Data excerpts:

______________________________

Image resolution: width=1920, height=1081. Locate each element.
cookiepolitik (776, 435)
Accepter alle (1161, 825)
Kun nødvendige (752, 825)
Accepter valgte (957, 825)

______________________________

TASK DESCRIPTION >> Exactly the lines from the one containing "cookiepolitik (776, 435)" through the end of the records should be reproduced, and no others.

ANSWER TO THIS TASK >>
cookiepolitik (776, 435)
Accepter alle (1161, 825)
Kun nødvendige (752, 825)
Accepter valgte (957, 825)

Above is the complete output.